By Richard J. Anthony, Sr. | Dr. Roger Landry reveals ancient secrets to a happier, healthier, and longer Third Act of Life |
World-renowned physician, researcher, and lecturer Dr. Roger Landry is on a mission to change the way America regards its aging population and the way older adults see themselves. In his new book, Live Long, Die Short: A Guide to Authentic Health and Successful Aging, Dr. Landry exhorts older adults to rediscover the core elements for health and aging bequeathed to us by our distant ancestors.
The following interview with Dr. Landry took place November 2013, at GRAND Magazine’s inaugural GRANDparents American Expo in Orlando, Florida.
In which section of the Wall Street Journal or New York Times does the subject of successful aging most appropriately belong?
Given the impact and implications of more than 79 million aging baby boomers, stories and commentary about successful aging belong in every section of all news media. As a nation and as a society, we have an enormous stake in supporting healthy aging by providing incentives that encourage preventive lifestyles. Decades of focusing primarily on treating illness has put us on track for a financial catastrophe.
What is your key thesis about aging?
We have the capacity to grow as long as we have a pulse. We should not accept a future of decline only — whether physically, intellectually, socially, or spiritually. Decline may come in one area, but we can always influence it and grow in another area. Now, what does it take to grow and thrive? We have been preceded by 100,000 generations. For about 98% of human existence, we have lived in groups and behaved as social beings bound together for safety and survival, moving often, being socially connected, having a higher purpose, and eating off the land. Yet, much of that has become less common in our fast-moving, high-tech world — resulting in very high levels of stress, which produces ill health and aging.
What is authentic health?
Authentic health is merely a state of genuine vitality consistent with our human origins and individual nature. Basically, our ancestors survived because of certain traits. Even though we live in an entirely different world than they did, we still have those traits and the needs that go with them in order to be healthy. When we are being authentic to the core of our human needs and not allowing ourselves to be distracted by the latest health fad or claim for miraculous transformation of our bodies and minds, we thrive. Those needs are movement, social connection, purpose, a diet rich in fruits, vegetables, nuts, and a mindfulness that can reduce killer levels of stress.

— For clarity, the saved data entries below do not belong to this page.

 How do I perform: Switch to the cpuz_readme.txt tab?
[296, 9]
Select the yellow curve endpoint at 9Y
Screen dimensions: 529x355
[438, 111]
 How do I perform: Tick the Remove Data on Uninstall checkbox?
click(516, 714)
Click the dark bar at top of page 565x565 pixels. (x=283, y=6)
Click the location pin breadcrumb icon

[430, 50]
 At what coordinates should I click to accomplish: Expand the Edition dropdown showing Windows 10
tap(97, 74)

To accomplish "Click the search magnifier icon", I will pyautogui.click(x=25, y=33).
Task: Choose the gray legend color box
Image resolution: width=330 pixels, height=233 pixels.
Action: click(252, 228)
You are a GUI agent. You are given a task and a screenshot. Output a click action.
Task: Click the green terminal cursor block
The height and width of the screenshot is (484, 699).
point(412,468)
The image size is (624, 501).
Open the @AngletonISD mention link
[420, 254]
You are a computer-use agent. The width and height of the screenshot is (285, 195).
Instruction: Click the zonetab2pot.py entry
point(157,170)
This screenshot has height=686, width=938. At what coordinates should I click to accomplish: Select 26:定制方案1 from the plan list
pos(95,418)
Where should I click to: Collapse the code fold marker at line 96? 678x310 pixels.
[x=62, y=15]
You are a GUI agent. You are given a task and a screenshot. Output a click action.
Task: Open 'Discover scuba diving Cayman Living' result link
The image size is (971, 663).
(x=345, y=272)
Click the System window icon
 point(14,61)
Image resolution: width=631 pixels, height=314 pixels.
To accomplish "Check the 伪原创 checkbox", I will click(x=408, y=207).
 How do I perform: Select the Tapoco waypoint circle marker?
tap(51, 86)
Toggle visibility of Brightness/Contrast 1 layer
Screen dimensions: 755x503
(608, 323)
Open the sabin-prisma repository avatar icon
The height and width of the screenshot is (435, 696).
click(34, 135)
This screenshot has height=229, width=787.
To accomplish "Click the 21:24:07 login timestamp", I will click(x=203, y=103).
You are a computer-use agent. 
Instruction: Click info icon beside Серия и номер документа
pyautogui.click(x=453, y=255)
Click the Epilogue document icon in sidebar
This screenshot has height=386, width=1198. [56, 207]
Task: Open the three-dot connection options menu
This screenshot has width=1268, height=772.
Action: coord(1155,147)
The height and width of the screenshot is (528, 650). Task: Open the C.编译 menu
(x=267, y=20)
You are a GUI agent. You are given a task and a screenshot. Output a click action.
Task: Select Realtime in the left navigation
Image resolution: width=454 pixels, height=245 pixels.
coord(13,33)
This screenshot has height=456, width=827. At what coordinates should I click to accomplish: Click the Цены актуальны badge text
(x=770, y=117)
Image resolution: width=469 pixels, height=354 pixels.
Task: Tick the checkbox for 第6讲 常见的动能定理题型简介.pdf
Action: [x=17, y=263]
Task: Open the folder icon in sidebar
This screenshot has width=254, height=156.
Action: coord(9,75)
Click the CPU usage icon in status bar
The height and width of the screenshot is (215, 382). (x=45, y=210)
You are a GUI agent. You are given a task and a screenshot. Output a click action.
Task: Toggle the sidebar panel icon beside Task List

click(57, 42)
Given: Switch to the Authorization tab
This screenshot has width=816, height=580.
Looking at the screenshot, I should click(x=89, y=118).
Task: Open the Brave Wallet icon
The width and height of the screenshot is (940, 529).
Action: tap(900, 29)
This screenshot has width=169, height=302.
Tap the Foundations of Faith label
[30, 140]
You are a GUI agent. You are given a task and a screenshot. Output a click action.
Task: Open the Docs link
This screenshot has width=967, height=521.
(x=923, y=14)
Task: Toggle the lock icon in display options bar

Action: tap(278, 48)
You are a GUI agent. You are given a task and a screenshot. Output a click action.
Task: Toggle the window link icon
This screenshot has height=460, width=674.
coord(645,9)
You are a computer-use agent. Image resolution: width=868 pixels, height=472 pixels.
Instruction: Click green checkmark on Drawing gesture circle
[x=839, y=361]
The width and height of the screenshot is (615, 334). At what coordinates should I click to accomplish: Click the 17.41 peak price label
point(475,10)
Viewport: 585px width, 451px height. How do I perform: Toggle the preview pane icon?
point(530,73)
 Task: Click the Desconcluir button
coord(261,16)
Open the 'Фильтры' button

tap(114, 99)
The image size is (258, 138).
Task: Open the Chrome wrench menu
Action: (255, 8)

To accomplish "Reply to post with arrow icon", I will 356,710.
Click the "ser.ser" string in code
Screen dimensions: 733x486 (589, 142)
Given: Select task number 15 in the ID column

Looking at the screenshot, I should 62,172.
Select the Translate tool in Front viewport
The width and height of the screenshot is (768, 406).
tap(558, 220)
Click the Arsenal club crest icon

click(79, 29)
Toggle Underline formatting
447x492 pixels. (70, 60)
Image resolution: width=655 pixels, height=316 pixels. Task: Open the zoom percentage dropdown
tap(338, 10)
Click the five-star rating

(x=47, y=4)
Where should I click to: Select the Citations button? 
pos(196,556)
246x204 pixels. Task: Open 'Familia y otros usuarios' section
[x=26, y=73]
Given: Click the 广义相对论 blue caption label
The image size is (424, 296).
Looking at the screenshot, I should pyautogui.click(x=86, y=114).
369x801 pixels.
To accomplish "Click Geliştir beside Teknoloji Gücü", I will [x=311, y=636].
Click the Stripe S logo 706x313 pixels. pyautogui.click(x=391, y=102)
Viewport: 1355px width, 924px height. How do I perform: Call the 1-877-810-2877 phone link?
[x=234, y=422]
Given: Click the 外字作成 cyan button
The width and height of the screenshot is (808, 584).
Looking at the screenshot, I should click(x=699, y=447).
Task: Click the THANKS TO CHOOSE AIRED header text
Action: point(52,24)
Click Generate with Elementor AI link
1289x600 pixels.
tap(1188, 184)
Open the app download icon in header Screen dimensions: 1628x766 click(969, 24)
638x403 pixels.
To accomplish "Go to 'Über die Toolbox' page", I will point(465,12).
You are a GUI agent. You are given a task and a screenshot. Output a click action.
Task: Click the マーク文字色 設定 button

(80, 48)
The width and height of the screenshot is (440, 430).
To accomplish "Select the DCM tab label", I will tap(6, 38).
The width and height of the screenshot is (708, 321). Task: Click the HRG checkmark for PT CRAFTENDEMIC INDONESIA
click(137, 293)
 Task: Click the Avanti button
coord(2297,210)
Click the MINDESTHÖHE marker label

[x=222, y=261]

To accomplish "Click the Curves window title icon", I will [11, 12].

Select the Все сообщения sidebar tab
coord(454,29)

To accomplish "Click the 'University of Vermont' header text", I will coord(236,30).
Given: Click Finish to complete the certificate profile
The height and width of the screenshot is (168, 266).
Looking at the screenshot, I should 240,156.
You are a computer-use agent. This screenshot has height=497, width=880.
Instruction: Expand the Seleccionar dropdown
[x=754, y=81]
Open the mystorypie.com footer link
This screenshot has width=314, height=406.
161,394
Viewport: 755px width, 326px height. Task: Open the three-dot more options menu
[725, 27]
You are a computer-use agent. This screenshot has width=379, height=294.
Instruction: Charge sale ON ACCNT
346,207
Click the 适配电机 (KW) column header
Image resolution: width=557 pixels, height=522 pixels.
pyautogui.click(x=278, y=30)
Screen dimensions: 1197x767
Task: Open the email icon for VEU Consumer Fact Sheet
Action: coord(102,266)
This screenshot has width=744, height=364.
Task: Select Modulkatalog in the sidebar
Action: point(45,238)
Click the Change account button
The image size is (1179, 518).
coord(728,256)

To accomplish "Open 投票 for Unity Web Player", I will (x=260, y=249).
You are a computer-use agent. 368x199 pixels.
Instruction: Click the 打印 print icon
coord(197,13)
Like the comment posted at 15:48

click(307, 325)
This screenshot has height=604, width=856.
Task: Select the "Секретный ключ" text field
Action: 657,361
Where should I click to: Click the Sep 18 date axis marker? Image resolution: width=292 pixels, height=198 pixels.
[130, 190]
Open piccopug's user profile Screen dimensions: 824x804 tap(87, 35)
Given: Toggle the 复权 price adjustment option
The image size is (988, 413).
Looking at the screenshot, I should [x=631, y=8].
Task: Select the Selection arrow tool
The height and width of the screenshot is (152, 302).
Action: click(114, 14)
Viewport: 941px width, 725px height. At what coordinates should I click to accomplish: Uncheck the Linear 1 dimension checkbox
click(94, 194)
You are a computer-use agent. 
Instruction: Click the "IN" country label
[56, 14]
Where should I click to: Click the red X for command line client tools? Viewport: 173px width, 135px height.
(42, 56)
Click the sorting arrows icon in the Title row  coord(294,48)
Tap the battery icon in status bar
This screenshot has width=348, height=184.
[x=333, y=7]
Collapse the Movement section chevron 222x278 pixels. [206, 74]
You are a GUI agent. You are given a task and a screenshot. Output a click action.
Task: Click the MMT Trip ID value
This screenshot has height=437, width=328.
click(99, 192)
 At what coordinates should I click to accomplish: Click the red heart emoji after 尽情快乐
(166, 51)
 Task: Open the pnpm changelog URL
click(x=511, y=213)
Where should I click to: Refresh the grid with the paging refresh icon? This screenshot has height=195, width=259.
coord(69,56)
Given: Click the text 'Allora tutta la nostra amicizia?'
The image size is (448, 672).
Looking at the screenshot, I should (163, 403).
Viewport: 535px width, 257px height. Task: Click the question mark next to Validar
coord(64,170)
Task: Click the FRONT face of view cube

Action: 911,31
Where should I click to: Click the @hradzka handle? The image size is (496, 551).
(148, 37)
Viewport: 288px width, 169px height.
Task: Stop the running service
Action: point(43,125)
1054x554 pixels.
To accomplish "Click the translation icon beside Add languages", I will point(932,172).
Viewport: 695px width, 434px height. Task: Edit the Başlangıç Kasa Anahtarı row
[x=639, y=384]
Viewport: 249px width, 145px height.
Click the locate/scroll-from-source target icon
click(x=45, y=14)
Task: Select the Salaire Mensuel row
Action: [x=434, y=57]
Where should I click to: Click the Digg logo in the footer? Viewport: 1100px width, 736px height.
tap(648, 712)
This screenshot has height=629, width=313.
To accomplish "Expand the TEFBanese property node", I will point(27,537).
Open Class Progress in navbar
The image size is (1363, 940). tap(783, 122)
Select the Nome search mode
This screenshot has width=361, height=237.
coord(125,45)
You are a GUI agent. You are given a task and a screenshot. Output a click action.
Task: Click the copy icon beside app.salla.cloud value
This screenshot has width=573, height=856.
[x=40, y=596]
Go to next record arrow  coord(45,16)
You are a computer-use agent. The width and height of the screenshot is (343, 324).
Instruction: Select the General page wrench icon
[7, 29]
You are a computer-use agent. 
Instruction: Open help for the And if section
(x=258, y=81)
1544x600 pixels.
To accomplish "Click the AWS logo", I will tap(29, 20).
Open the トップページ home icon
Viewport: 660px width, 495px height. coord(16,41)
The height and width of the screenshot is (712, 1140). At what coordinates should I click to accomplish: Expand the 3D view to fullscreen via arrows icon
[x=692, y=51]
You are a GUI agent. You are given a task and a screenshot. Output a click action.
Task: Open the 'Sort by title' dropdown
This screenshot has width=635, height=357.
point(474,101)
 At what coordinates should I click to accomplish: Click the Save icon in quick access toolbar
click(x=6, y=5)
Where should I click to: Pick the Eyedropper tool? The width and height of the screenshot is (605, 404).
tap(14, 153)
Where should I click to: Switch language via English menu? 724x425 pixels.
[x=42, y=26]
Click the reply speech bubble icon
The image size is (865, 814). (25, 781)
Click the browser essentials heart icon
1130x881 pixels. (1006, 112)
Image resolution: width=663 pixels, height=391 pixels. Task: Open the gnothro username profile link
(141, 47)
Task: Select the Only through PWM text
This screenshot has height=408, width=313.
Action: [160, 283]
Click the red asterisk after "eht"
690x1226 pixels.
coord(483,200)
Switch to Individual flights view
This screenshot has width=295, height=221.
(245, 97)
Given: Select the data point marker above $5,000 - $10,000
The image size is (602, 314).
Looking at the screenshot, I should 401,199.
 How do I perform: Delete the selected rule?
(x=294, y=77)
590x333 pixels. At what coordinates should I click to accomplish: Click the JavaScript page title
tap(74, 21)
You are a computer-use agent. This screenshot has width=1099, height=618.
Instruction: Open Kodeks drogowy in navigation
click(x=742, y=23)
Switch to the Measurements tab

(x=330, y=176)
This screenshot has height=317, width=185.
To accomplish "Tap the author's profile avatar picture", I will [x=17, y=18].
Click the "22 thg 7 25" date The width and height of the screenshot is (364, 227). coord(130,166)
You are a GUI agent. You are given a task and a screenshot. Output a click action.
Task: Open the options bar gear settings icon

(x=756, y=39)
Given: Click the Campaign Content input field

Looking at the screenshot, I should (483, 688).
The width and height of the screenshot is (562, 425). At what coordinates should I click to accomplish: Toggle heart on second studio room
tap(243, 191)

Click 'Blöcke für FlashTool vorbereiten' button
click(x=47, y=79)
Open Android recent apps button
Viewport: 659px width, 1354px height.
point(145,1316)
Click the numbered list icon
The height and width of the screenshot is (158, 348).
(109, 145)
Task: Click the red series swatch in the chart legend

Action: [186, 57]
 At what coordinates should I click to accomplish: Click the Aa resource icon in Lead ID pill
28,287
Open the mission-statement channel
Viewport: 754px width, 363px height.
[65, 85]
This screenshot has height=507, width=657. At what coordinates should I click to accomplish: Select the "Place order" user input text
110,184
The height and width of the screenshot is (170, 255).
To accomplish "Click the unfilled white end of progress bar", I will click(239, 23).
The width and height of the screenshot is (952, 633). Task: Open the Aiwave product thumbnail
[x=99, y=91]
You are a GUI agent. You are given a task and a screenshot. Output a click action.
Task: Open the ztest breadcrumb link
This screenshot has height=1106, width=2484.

Why do you underscore the importance of connecting to children?
Becoming a grandfather was a spiritual experience for me. I had a profound sense of being part of an ancient, reoccurring, and soulful human drama — another connection in the circle of life that goes back millions of years. On a more practical level, children help to reduce stress and build confidence in a shared future. They help rekindle the vitality and optimism of our youth.
You write that aging successfully has three characteristics: (1) Maintain physical and cognitive factions, (2) Minimize the risk of disease and disability, and (3) Stay engaged. Common sense. Why do people have to be admonished to do the obvious?
I think people have to be reminded rather than admonished. When we do pay attention to our physical, intellectual, social, and spiritual self, we feel good. But in our current world, we can easily be diverted and then feel we have to “change” to be healthy again. We also have this erroneous idea that any change has to be dramatic or it’s not valued — for example, New Year’s resolutions. That perceived requirement for big change either holds us back or makes us give up on changing.
Take your time. Be gentle. Go for small adjustments toward these three things.
What is most toxic to people as they age?
Two things in particular are toxic to successful aging. First, a limited expectation of what’s possible with aging. Expect decline and it’ll most likely be a self-fulfilling thing.
Second, the poison that stress brings to our lives, health, and aging has reached epidemic proportions in our society. The stress response was necessary for our ancestors to survive life-threatening challenges. Today, we rarely face such challenges, but our pace of life, our chattering minds, and our lack of mindfulness of the natural world around us have us living with chronic, destructive stress of our own making.
Both these toxins can be minimized, even eliminated. The Ten Tips section of my book provides the way.
What is Masterpiece Living, and how did it come about?
Masterpiece Living is about maximizing our potential and aging in a better way. We work with communities of all types to build environments where growth is the core of the culture. It all started with a challenge from Jonas Salk to apply what the MacArthur Foundation had discovered about aging in a better way. Masterpiece Living is doing just that, and we are clearly part of a movement to smash the stereotype of aging as decline only, and to rediscover the major role that older adults can play in our society. In the end, we want all to live long and die short.